Book Review: In The Color of Love

When love was based on the color of her skin.

(photo credit: JEWISH BOOK COUNCIL)
The facts of her life are simple enough. Marra B. Gad was born to a young, unwed Jewish woman. Her biological father was black. That information was hidden from the prospective adoptive, white Jewish parents until her birth. It only became clear when she arrived “the color of milk chocolate [with] a head full of dark, curly hair.”
Given the chance to renege on their plan to adopt the unexpectedly biracial baby, Gad’s parents declined.
“Returning me was not an option because, to them, no mistake had been made. When they looked into my crib, they didn’t see a mixed-race baby – they saw their new daughter. And, at three days old, I was taken home to Chicago.”
In The Color of Love, Gad tells her story in straightforward, unadorned prose. The book is really two tales in one. The first 10 chapters tell the story of her childhood. Although fiercely loved by her parents and maternal grandmother, Gad recounts many (too many) incidences of reprehensible treatment based on the color of her skin.
Just one example suffices to capture the indignities to which she was subjected as a mixed-race Jewish girl in a white Jewish family. As a child, Gad was directed to clean up a chain-smoking aunt’s cigarette butts, while her sister was taken onto the aunt’s lap and read to. The reaction was swift and strong, and the visiting Aunt Goldie was banished from the family home, never to be seen again.
Gad elaborated, “Goldie wasn’t the first relative to be cast out of the family when bias had been made known, but it was the first time I had witnessed it. It was the first time I can remember knowing something horrible was happening and that I was at the heart of it.”
As an adult, many men found her exotic, not suitable as a life partner, but rather as an exciting sexual conquest. Worse, her Jewishness was frequently questioned.
When Gad attended the 2019 Union for Reform Judaism Biennial as an invited presenter, reports of her maltreatment clearly indicate, to our great shame, that her Jewishness was still being questioned. Twice she was assumed to be part of the hotel staff. Her presence at the conference was repeatedly and aggressively challenged. When she replied that she was an invited speaker, she was questioned about what she could have to speak about that would interest a Jewish audience.
Part One ends with a careless expression of racism, voiced by her mother’s eccentric and favorite Aunt Nette. Until that pivotal moment, “Nette’s behavior has been so elegantly executed as to never be public.
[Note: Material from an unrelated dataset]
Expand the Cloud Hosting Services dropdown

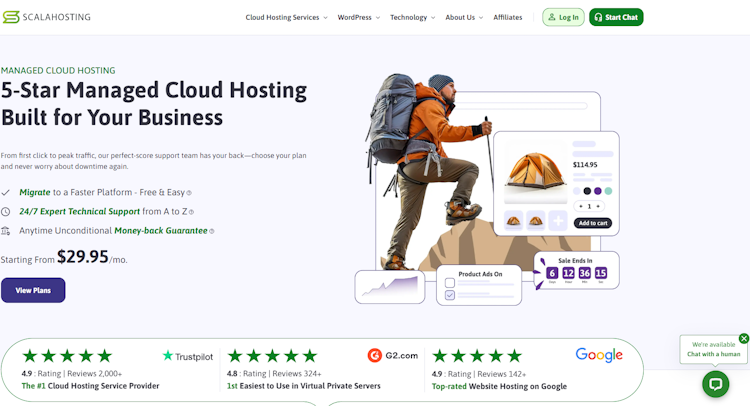286,17

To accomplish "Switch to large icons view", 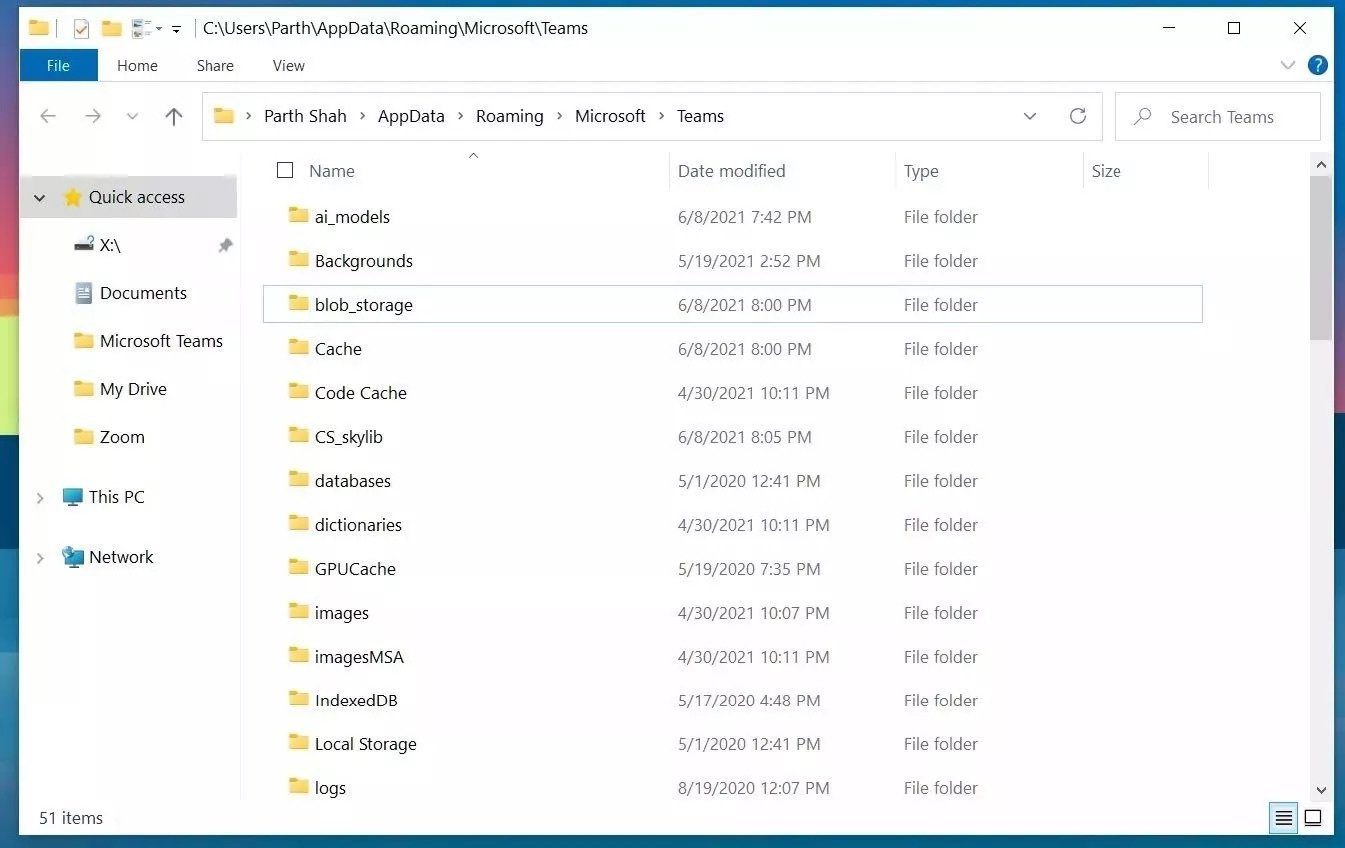I will click(x=1313, y=818).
She was careful not to be overtly aggressive as my other relatives had been. It was easy – for both my mother and me – to find other reasons why she treated me differently from my siblings,” Gad wrote about her great aunt.
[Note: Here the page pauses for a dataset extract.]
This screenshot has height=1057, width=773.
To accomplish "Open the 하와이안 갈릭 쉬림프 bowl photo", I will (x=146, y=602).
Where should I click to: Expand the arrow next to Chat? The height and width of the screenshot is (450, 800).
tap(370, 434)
In the book’s second part, Gad details how, in the absence of other family members who could, she took personal responsibility for her Great-Aunt Nette’s care. In doing so, Gad wrote about herself, “I defaulted to love.”
In an ironic twist, Great-Aunt Nette’s racism was blunted by her cognitive impairment due to Alzheimer’s disease. In the end, Gad got to experience a wholly different Nette, and the two were able to connect.
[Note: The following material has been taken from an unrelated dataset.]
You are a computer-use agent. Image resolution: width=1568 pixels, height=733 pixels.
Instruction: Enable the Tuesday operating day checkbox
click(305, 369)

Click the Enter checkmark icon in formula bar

“Alzheimer’s turned an abusive, mean woman into someone docile. Sweet. Complimentary. And the eyes that no longer recognized me no longer saw me as ugly and inferior.... I had finally found a place of peace, comfort, and, at times, even joy in her company,” Gad reflected.
Having earned a master’s degree in modern Jewish history, Gad now works as an independent film and television producer in Los Angeles. In the book’s prologue, despite all she endures as a result of her biracial origin, she pronounces herself “the luckiest.”
In the end, the reader is left to marvel at Gad’s magnanimity. In the face of a lifetime of racially motivated aggression, she consistently chooses love.